Updated On: 02 July, 2023 08:15 AM IST | Mumbai | Sucheta Chakraborty
An author and canine behaviourist’s women-driven project is emphasising the need for slow building, natural construction and vernacular architecture

The pole at the centre is a compass used to measure radius to get a circular building. Pangal says the team had to figure all this out on their own
"A lot of beauty in the world is rooted in a lot of pain,” author, canine behaviour and myotherapist Sindhoor Pangal, who lost her husband about two-and-a-half years ago just before the second lockdown, tells us. “We were very close and I was completely heartbroken. He and I were college sweethearts and after his loss, I could not handle the city at all. We had memories that we had built in every part of it. I wanted to leave. I was looking for a place to heal.” It was around this time that Pangal bought a farmland outside Bengaluru with the intent of building a mud house. While the idea of a mud construction aligned with her eco-conscious lifestyle, there was also something restorative about the process of working with mud. “A mud structure combined my philosophy with my need of the hour. I had to do something creative because grief is so all-consuming that you have to do creative things to learn to carry that grief,” she says. The architects at design firm Masons Ink, who laid out the initial design, too understood this need. “This was not just a house; this was a journey into a new life for me.”

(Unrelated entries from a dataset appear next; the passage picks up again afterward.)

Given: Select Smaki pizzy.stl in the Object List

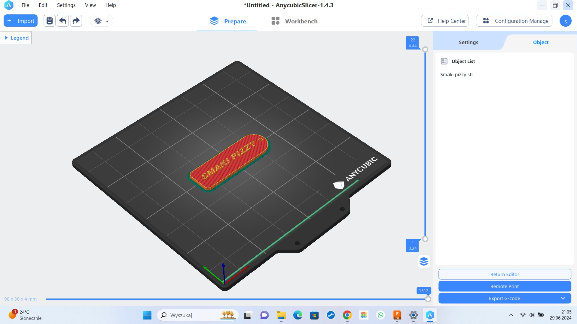Looking at the screenshot, I should (456, 74).
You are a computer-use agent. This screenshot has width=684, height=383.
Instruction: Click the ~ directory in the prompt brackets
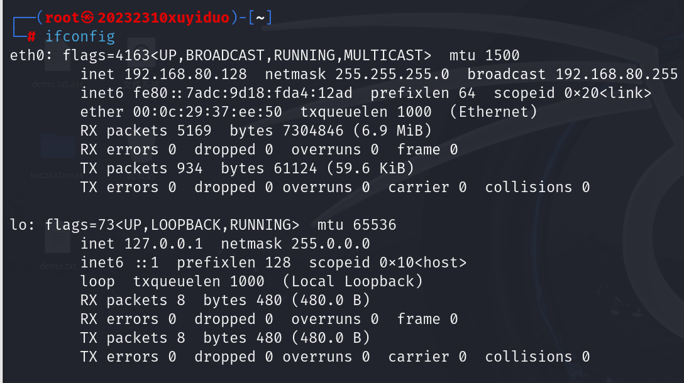260,18
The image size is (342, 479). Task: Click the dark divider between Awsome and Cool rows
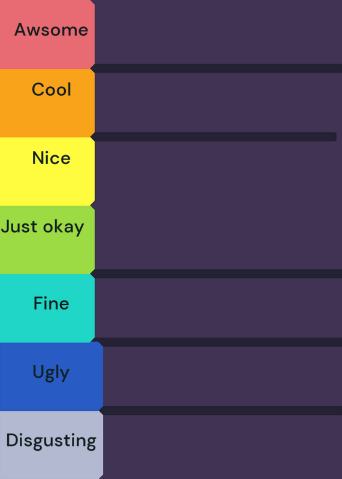tap(216, 68)
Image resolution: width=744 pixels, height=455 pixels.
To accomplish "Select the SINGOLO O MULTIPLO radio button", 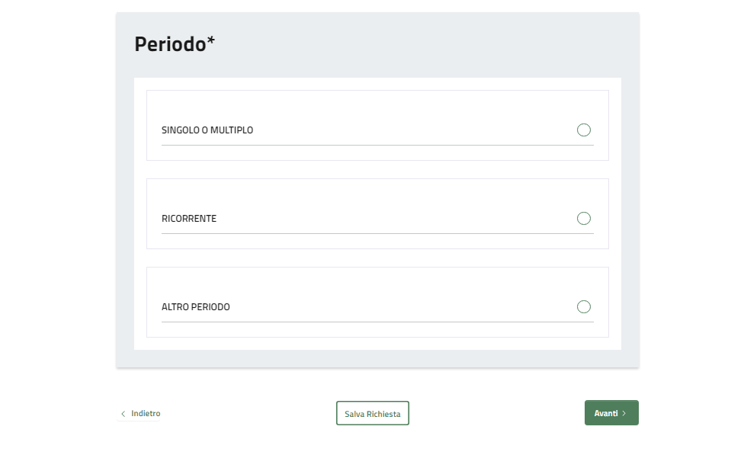I will [x=584, y=130].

The early reliance on architects stemmed from the fact that there are few contractors who can build with natural materials, shares Pangal. This is because there is little knowledge and information available on vernacular architecture. Starting out with the objective to hire a group of women and teach them how to build with natural materials for this project titled The Hobbit House, Pangal says she was fortunate to find passionate participants like Oviya, co-founder of Da India, a design initiative that harmonises the mastery of native crafts with an artistic vision.